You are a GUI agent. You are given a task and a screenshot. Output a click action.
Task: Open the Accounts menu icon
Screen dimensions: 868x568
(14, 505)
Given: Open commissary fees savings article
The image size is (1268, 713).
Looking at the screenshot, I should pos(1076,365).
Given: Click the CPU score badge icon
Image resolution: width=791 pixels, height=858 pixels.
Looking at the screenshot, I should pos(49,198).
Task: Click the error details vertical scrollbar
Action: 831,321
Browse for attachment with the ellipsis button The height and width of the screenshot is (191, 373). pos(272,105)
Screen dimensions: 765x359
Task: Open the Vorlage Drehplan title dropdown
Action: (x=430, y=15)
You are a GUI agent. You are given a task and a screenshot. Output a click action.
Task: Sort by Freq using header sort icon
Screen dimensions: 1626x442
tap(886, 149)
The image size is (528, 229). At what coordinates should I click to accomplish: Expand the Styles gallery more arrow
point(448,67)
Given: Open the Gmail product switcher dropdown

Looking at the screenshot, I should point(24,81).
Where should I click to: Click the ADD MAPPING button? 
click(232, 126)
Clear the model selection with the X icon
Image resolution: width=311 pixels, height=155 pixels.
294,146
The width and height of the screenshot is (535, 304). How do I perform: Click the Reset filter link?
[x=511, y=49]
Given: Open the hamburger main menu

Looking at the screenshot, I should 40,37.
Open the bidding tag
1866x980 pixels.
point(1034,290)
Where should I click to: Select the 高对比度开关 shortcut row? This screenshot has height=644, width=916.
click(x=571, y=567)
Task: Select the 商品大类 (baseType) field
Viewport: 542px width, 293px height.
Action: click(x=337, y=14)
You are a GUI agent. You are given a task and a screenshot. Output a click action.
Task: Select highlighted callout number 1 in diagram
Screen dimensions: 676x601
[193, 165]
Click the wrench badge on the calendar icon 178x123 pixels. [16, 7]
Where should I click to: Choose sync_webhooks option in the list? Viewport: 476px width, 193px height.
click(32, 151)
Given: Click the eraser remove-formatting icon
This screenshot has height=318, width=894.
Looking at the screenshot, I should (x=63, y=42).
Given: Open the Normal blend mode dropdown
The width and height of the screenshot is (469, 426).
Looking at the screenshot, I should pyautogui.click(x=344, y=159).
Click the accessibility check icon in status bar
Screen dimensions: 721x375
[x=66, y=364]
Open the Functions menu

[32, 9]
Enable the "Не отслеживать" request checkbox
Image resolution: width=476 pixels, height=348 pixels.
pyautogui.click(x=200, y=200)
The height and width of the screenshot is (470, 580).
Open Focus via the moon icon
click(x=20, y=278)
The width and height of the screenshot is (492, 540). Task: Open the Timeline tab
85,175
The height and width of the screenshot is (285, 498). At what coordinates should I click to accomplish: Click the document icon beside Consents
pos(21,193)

────────────────

#### Task goal
If a line in the records above has the word "badge", copy it out.

#### Answer for this exercise
Given: Click the CPU score badge icon
Click the wrench badge on the calendar icon 178x123 pixels. [16, 7]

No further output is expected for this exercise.